Soybean abiotic stress tolerance is improved by beneficial rhizobacteria in biosolids-amended soil

Abstract

Soybean responds to heat and water deficit by producing ethylene, which in high concentrations reduces plant biomass. One way for soybean to tolerate stress is to associate with rhizobacteria that lower the ethylene concentration by hydrolyzing the molecular precursor with the extracellular enzyme 1-aminocyclopropane-1-carboxylate deaminase (ACC deaminase). Organic fertilizer could enhance soybean stress tolerance by providing essential nutrients to the plant and substrates to rhizobacteria with ACC deaminase activity.
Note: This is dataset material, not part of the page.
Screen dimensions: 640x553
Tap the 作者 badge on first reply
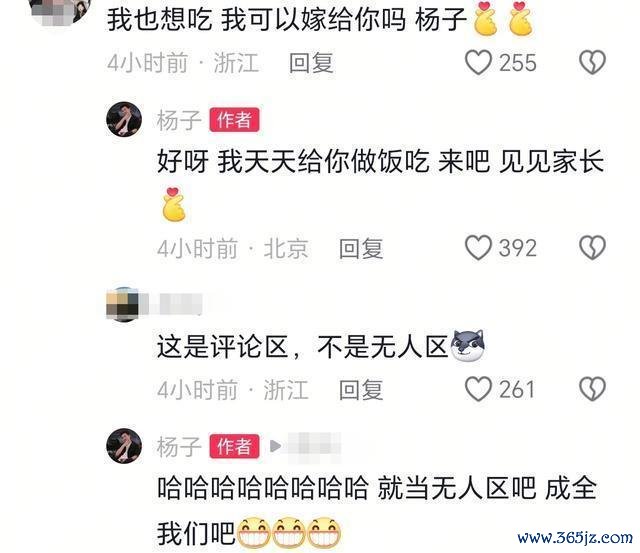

The objectives of this study were 1) to evaluate the effects of organic fertilizer and mineral N fertilizer on rhizosphere ACC deaminase activity and ethylene production of soybean exposed to heat or water deficit and subsequently 2) determine if fertilizer-induced responses improve soybean tolerance to heat and water deficit. Soybean was grown in soil amended with organic fertilizer (biosolids or anaerobic digestate) or with mineral N fertilizer (urea) for 9 wk in a greenhouse, then exposed to no stress, heat stress or water deficit for 7 d. In digestate-amended soils, we detected more ACC deaminase (acdS) gene copies in the rhizosphere, while biosolid-treated soil had 33% greater ACC deaminase activity in the rhizosphere than the soil receiving mineral N fertilizer. The ACC deaminase activity was negatively correlated with ethylene production from the soybean-soil system. At the same time, soybean biomass was less affected by heat or water deficit in biosolids and digestate-treated soils, as they were 23–36% taller and had 11–22% more biomass than soybean receiving mineral N fertilizer. The increase in acdS gene copies and ACC deaminase activity in the rhizosphere of organically-fertilized soils has potential for improving soybean tolerance to heat and water deficit.